(Stored data entries)
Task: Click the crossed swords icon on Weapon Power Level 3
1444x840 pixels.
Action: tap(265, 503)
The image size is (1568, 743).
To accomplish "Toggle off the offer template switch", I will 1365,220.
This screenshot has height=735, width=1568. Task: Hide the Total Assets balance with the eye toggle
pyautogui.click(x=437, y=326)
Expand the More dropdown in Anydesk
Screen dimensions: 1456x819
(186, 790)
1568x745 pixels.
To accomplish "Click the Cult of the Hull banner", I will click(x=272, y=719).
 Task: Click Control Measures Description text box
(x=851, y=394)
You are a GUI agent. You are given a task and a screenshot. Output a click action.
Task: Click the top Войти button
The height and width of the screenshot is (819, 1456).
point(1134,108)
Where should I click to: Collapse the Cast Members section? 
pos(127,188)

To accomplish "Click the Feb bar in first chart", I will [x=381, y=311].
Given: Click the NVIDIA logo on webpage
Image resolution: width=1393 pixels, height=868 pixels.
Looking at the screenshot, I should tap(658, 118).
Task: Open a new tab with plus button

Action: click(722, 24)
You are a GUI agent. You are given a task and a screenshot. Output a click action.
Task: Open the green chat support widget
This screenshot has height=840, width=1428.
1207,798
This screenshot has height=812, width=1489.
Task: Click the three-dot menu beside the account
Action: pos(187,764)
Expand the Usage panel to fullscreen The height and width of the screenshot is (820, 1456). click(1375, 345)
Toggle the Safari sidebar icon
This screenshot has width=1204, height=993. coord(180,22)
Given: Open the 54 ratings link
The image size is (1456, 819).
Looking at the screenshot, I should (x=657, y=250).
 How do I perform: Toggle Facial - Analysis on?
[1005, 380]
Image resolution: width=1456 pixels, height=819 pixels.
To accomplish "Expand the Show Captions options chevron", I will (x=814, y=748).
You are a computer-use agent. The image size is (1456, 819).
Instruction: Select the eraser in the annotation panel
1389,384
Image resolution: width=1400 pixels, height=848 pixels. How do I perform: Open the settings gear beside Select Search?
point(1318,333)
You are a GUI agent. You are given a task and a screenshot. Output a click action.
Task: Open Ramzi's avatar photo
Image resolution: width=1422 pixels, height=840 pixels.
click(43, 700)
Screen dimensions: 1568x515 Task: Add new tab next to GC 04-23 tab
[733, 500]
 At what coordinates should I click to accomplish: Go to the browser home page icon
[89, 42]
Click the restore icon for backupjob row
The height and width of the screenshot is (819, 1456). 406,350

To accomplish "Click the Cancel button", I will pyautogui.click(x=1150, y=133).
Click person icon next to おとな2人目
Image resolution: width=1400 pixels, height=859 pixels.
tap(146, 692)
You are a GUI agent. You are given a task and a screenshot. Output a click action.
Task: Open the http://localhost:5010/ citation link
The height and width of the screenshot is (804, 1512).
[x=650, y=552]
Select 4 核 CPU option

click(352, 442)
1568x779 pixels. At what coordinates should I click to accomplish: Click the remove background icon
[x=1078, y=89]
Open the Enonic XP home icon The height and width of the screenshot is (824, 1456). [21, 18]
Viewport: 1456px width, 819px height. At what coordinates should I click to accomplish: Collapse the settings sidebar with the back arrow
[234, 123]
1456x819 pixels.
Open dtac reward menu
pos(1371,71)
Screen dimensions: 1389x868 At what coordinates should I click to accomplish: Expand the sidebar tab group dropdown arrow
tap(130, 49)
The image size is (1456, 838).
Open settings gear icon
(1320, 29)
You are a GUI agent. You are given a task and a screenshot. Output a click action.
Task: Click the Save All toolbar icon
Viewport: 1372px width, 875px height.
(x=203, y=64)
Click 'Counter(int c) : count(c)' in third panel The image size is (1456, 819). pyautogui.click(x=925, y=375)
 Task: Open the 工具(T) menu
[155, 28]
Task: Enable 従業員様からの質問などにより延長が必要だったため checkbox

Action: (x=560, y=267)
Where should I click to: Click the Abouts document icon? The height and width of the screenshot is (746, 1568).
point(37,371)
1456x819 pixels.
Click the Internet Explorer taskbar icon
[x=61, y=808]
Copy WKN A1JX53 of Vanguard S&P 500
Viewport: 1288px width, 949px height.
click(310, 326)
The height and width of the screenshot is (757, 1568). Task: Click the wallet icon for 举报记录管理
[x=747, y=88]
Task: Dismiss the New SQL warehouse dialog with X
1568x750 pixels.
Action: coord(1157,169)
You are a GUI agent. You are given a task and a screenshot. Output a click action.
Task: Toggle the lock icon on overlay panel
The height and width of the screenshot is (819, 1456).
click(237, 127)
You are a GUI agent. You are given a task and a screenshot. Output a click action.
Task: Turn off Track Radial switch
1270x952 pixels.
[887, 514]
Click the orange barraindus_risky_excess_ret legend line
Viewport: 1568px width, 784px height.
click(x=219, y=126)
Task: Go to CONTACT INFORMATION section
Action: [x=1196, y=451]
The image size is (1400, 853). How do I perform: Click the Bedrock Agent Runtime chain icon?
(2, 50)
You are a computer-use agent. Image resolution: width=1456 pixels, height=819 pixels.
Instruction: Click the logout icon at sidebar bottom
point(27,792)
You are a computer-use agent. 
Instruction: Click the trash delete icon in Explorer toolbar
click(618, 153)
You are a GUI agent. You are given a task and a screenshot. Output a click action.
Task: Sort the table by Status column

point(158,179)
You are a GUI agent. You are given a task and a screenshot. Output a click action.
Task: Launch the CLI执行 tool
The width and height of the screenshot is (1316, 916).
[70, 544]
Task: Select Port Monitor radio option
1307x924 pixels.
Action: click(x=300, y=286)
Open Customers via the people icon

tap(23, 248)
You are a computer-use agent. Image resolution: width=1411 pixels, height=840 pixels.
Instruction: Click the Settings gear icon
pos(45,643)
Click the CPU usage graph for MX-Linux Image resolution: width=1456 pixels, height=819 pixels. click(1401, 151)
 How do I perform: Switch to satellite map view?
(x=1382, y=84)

TASK TO COMPLETE:
Give the records above again in full, keeping every character unchanged.

OUTPUT BELOW:
Task: Click the crossed swords icon on Weapon Power Level 3
1444x840 pixels.
Action: tap(265, 503)
The image size is (1568, 743).
To accomplish "Toggle off the offer template switch", I will 1365,220.
This screenshot has height=735, width=1568. Task: Hide the Total Assets balance with the eye toggle
pyautogui.click(x=437, y=326)
Expand the More dropdown in Anydesk
Screen dimensions: 1456x819
(186, 790)
1568x745 pixels.
To accomplish "Click the Cult of the Hull banner", I will click(x=272, y=719).
 Task: Click Control Measures Description text box
(x=851, y=394)
You are a GUI agent. You are given a task and a screenshot. Output a click action.
Task: Click the top Войти button
The height and width of the screenshot is (819, 1456).
point(1134,108)
Where should I click to: Collapse the Cast Members section? 
pos(127,188)

To accomplish "Click the Feb bar in first chart", I will [x=381, y=311].
Given: Click the NVIDIA logo on webpage
Image resolution: width=1393 pixels, height=868 pixels.
Looking at the screenshot, I should tap(658, 118).
Task: Open a new tab with plus button

Action: click(722, 24)
You are a GUI agent. You are given a task and a screenshot. Output a click action.
Task: Open the green chat support widget
This screenshot has height=840, width=1428.
1207,798
This screenshot has height=812, width=1489.
Task: Click the three-dot menu beside the account
Action: pos(187,764)
Expand the Usage panel to fullscreen The height and width of the screenshot is (820, 1456). click(1375, 345)
Toggle the Safari sidebar icon
This screenshot has width=1204, height=993. coord(180,22)
Given: Open the 54 ratings link
The image size is (1456, 819).
Looking at the screenshot, I should (x=657, y=250).
 How do I perform: Toggle Facial - Analysis on?
[1005, 380]
Image resolution: width=1456 pixels, height=819 pixels.
To accomplish "Expand the Show Captions options chevron", I will (x=814, y=748).
You are a computer-use agent. The image size is (1456, 819).
Instruction: Select the eraser in the annotation panel
1389,384
Image resolution: width=1400 pixels, height=848 pixels. How do I perform: Open the settings gear beside Select Search?
point(1318,333)
You are a GUI agent. You are given a task and a screenshot. Output a click action.
Task: Open Ramzi's avatar photo
Image resolution: width=1422 pixels, height=840 pixels.
click(43, 700)
Screen dimensions: 1568x515 Task: Add new tab next to GC 04-23 tab
[733, 500]
 At what coordinates should I click to accomplish: Go to the browser home page icon
[89, 42]
Click the restore icon for backupjob row
The height and width of the screenshot is (819, 1456). 406,350

To accomplish "Click the Cancel button", I will pyautogui.click(x=1150, y=133).
Click person icon next to おとな2人目
Image resolution: width=1400 pixels, height=859 pixels.
tap(146, 692)
You are a GUI agent. You are given a task and a screenshot. Output a click action.
Task: Open the http://localhost:5010/ citation link
The height and width of the screenshot is (804, 1512).
[x=650, y=552]
Select 4 核 CPU option

click(352, 442)
1568x779 pixels. At what coordinates should I click to accomplish: Click the remove background icon
[x=1078, y=89]
Open the Enonic XP home icon The height and width of the screenshot is (824, 1456). [21, 18]
Viewport: 1456px width, 819px height. At what coordinates should I click to accomplish: Collapse the settings sidebar with the back arrow
[234, 123]
1456x819 pixels.
Open dtac reward menu
pos(1371,71)
Screen dimensions: 1389x868 At what coordinates should I click to accomplish: Expand the sidebar tab group dropdown arrow
tap(130, 49)
The image size is (1456, 838).
Open settings gear icon
(1320, 29)
You are a GUI agent. You are given a task and a screenshot. Output a click action.
Task: Click the Save All toolbar icon
Viewport: 1372px width, 875px height.
(x=203, y=64)
Click 'Counter(int c) : count(c)' in third panel The image size is (1456, 819). pyautogui.click(x=925, y=375)
 Task: Open the 工具(T) menu
[155, 28]
Task: Enable 従業員様からの質問などにより延長が必要だったため checkbox

Action: (x=560, y=267)
Where should I click to: Click the Abouts document icon? The height and width of the screenshot is (746, 1568).
point(37,371)
1456x819 pixels.
Click the Internet Explorer taskbar icon
[x=61, y=808]
Copy WKN A1JX53 of Vanguard S&P 500
Viewport: 1288px width, 949px height.
click(310, 326)
The height and width of the screenshot is (757, 1568). Task: Click the wallet icon for 举报记录管理
[x=747, y=88]
Task: Dismiss the New SQL warehouse dialog with X
1568x750 pixels.
Action: coord(1157,169)
You are a GUI agent. You are given a task and a screenshot. Output a click action.
Task: Toggle the lock icon on overlay panel
The height and width of the screenshot is (819, 1456).
click(237, 127)
You are a GUI agent. You are given a task and a screenshot. Output a click action.
Task: Turn off Track Radial switch
1270x952 pixels.
[887, 514]
Click the orange barraindus_risky_excess_ret legend line
Viewport: 1568px width, 784px height.
click(x=219, y=126)
Task: Go to CONTACT INFORMATION section
Action: [x=1196, y=451]
The image size is (1400, 853). How do I perform: Click the Bedrock Agent Runtime chain icon?
(2, 50)
You are a computer-use agent. Image resolution: width=1456 pixels, height=819 pixels.
Instruction: Click the logout icon at sidebar bottom
point(27,792)
You are a computer-use agent. 
Instruction: Click the trash delete icon in Explorer toolbar
click(618, 153)
You are a GUI agent. You are given a task and a screenshot. Output a click action.
Task: Sort the table by Status column

point(158,179)
You are a GUI agent. You are given a task and a screenshot. Output a click action.
Task: Launch the CLI执行 tool
The width and height of the screenshot is (1316, 916).
[70, 544]
Task: Select Port Monitor radio option
1307x924 pixels.
Action: click(x=300, y=286)
Open Customers via the people icon

tap(23, 248)
You are a computer-use agent. Image resolution: width=1411 pixels, height=840 pixels.
Instruction: Click the Settings gear icon
pos(45,643)
Click the CPU usage graph for MX-Linux Image resolution: width=1456 pixels, height=819 pixels. click(1401, 151)
 How do I perform: Switch to satellite map view?
(x=1382, y=84)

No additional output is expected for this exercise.